As a teenager without any formal training Basquiat experimented with his passion by painting graffiti art on the sides of buildings and subways in the lower east side of Manhattan. The work is still easily identifiable because even then he signed his art with his tag name "Samo," which means "same old, same old." Basquiat's work on the streets gained instant critical acclaim and attracted the attention of influential artists and art dealers.
The controversial graffiti artist had the privilege of working alongside Andy Warhol, the well-recognized artist who was extremely influential with the pop art movement. Warhol was famous for his silk-screened commercial imagery. He and Basquiat collaborated on several types of these paintings. Basquiat would contribute freehand art silk-screened images. The two admired each other's work and became close friends. They collaborated on almost one hundred paintings, some can be viewed in this exhibit.

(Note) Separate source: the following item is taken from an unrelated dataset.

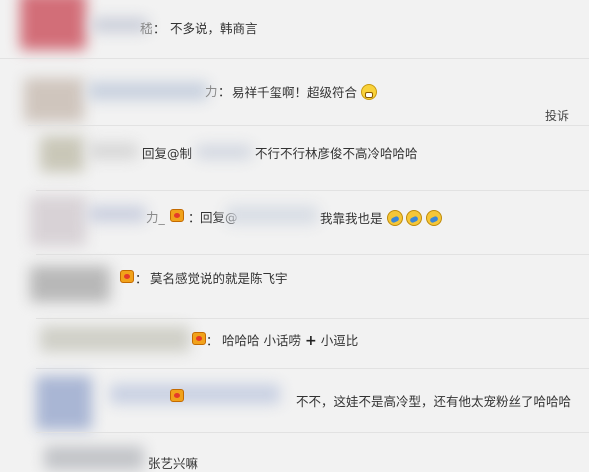 The height and width of the screenshot is (472, 589). I want to click on comment-text: 不多说，韩商言, so click(214, 28).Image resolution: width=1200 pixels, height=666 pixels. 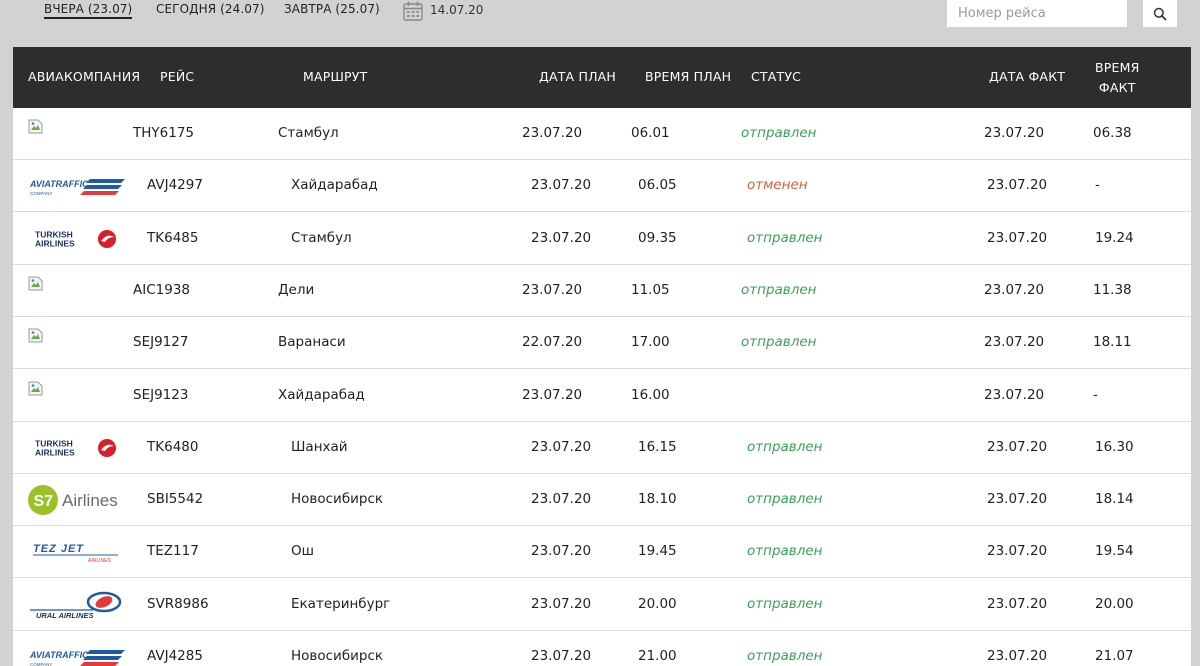 What do you see at coordinates (1114, 552) in the screenshot?
I see `time-fact: 19.54` at bounding box center [1114, 552].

Some may feel the retrospective collection is a bit challenging to interpret, but this was Basquiat's objective. He used a technique coined "suggestive coherence," which displays images that are intentionally confusing in order to capture the viewer's attention for a longer amount of time. The Daros Suite, a group of thirty-two drawings on paper, demonstrates this method.

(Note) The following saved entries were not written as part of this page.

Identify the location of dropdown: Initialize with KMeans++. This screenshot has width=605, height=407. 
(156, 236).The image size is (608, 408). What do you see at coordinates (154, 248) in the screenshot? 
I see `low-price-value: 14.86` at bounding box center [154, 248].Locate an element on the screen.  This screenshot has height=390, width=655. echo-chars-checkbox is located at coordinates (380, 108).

Noticeably many on-lookers spent more time at this part of the exhibit. Basquiat painted on canvases of all sizes, mainly concentrating on murals. He used various rials such as acrylic paint, oils, spray paint, ink and crayon. The expressionistic paintings incorporate various themes - cartoon, religion, skeletal figures, famous singers, and mortality. Basquiat's work displays lots of color and the excessive use of words. Sometimes words may fill the entire canvas leaving the audience searching for a true meaning.

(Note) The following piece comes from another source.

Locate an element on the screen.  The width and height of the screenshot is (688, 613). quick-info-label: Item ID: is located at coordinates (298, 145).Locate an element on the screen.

Three fascinating paintings in the Basquiat exhibit were Eroica, Eroica I and Eroica II. They represented one of Basquiat's most intriguing themes, mortality. He began these works after his good friend, Warhol, passed away. Basquiat appeared to be obsessed with death being inevitable. Ironically, he passed away only months after their completion from a heroine overdose at the age of 28.
The exhibition will be on view at the Caroline Wiess Law Building, located at 1001 Bissonett St., through February 12. Admission is $3.50 for students with a student I.D.